The paper develops a systematic method for constructing Grothendieck sites and associated spectra from a category equipped with a unique factorisation system (UFS). Starting from the classical notion of lifting, the author defines a unique lifting system as a pair of classes (A, B) of morphisms such that A consists exactly of those maps left‑orthogonal to every map in B, and B consists of those right‑orthogonal to every map in A. When the category is locally presentable and the lifting system is generated by a small set of maps, one can promote it to a unique factorisation system: every morphism f factors uniquely (up to a unique isomorphism) as an A‑map followed by a B‑map.

Given a UFS (A, B) on the opposite of a locally presentable category (for example, the opposite of commutative rings), the author introduces several key notions:

1. Etale maps – the right class B, interpreted as “open” or “etale” morphisms depending on the concrete situation.
2. Points – an A‑map p : P → X is a point of X if for every B‑map U → X there exists a unique lift N → U completing the usual lifting square.

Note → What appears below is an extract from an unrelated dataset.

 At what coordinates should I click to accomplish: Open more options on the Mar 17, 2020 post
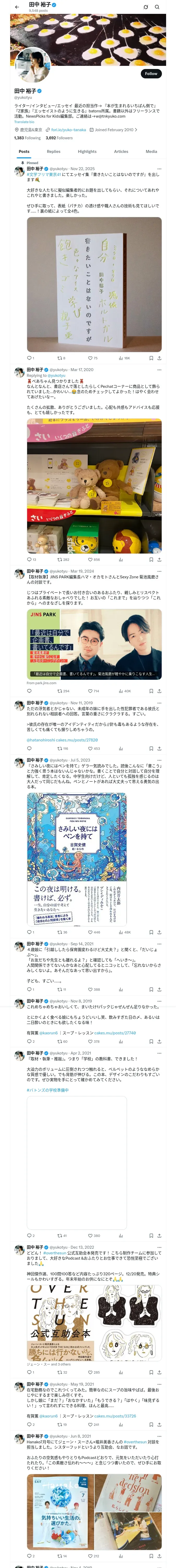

This captures the intuition that a point lies in every neighbourhood.
3. Local objects – objects L such that every point of any object admits a morphism to L; they play the role of “germs” or “local rings”.
4. Spectra – two Grothendieck topologies are built: the factorisation topology whose covering families are families of B‑maps jointly surjective on points, and the Nisnevich forcing which restricts coverings to those that lift maps from a chosen class of objects (typically fields). The small spectrum of an object A is the topos of sheaves for the factorisation topology; the big spectrum is the corresponding classifying topos for all A‑algebras.

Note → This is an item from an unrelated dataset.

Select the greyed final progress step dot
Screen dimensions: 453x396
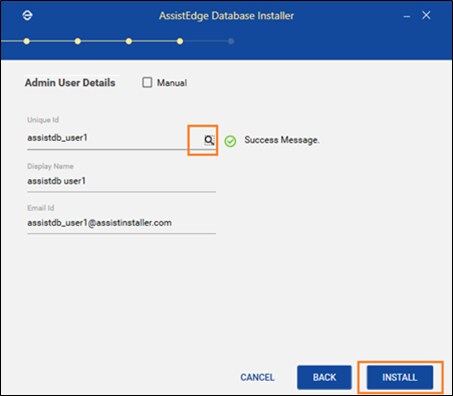pos(231,41)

The paper works out four principal examples on the category of commutative rings:

• Zariski system (Loc, Cons) – A‑maps are localisations, B‑maps are conservative ring homomorphisms. Points are spectra of residue fields, the small spectrum recovers the usual Zariski spectrum, and the big spectrum classifies all localisations of a ring.
• Etale system (Ind‑Et, Hens) – A‑maps are ind‑etale morphisms, B‑maps are henselian maps. Points are spectra of fields, the small spectrum is the classical étale topos, and the big spectrum classifies all strict henselisations.
• Domain system (Surj, Mono) – A‑maps are surjections, B‑maps are monomorphisms. Points correspond to integral domains, yielding a “domain topology” whose small spectrum classifies quotient domains.
• Finite system (Ind‑Fin, IntCl) – A‑maps are ind‑finite morphisms, B‑maps are integrally closed maps. Points are spectra of strictly integrally closed fields; the resulting topology matches Voevodsky’s lower cd‑structure on affine schemes.

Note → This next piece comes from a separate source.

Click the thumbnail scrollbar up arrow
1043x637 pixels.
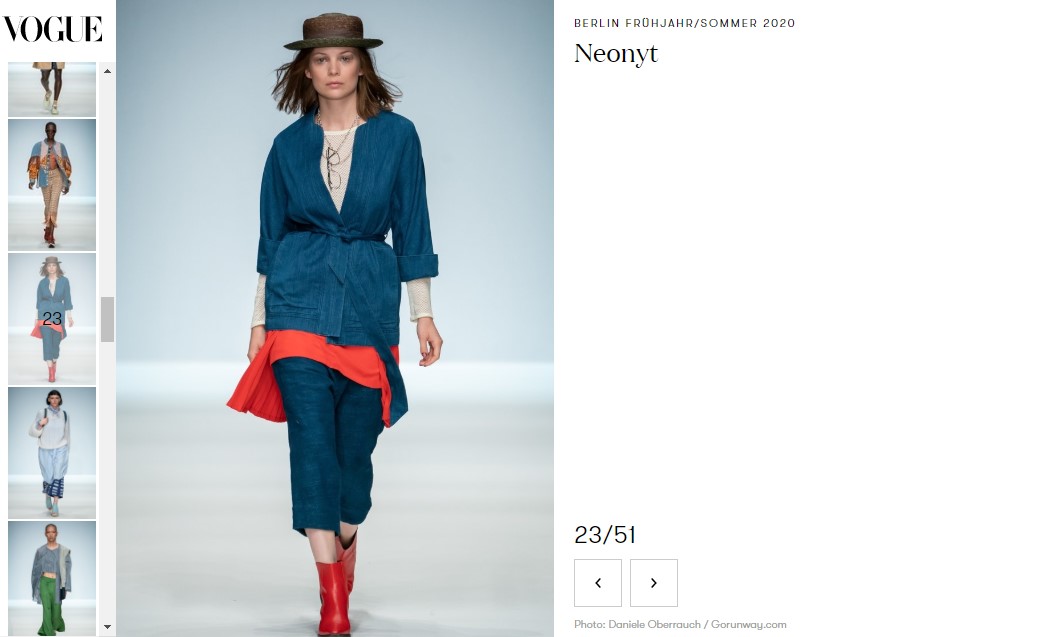107,70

A novel contribution is the notion of Nisnevich forcing: given a class C of objects (typically fields), one forces the covering families of the factorisation topology to lift all maps from objects of C. Applying this to the étale topology reproduces the classical Nisnevich topology; applying it to the finite topology yields Voevodsky’s cd‑structure restricted to affine schemes. The author calls the data (UFS, C) a Nisnevich context and shows that the construction of spectra and the computation of their global points (Theorem 44) extend verbatim to any such context.

Beyond algebraic geometry, the paper sketches several non‑geometric examples where similar factorisation systems appear: the “Töen–Vaqi” setting for spectra over ℤ, factorisation systems arising from (Epi, Mono) in any abelian category, factorisation systems on small categories given by initial/final functors, and a simplicial set example where points are vertices and local objects are forced to be all simplices. In each case the same pattern—UFS → points → local objects → spectra—produces a Grothendieck topos that encodes the underlying combinatorial or algebraic structure.

Overall, the work provides a unifying categorical framework that explains why classical Grothendieck topologies (Zariski, étale, Nisnevich, finite) possess both “small” and “big” spectra and why distinguished classes of morphisms act as open embeddings. By abstracting the construction to any uniquely factorisable category, it opens the door to new Grothendieck topologies in diverse mathematical contexts, while retaining a concrete computational handle via points and local objects.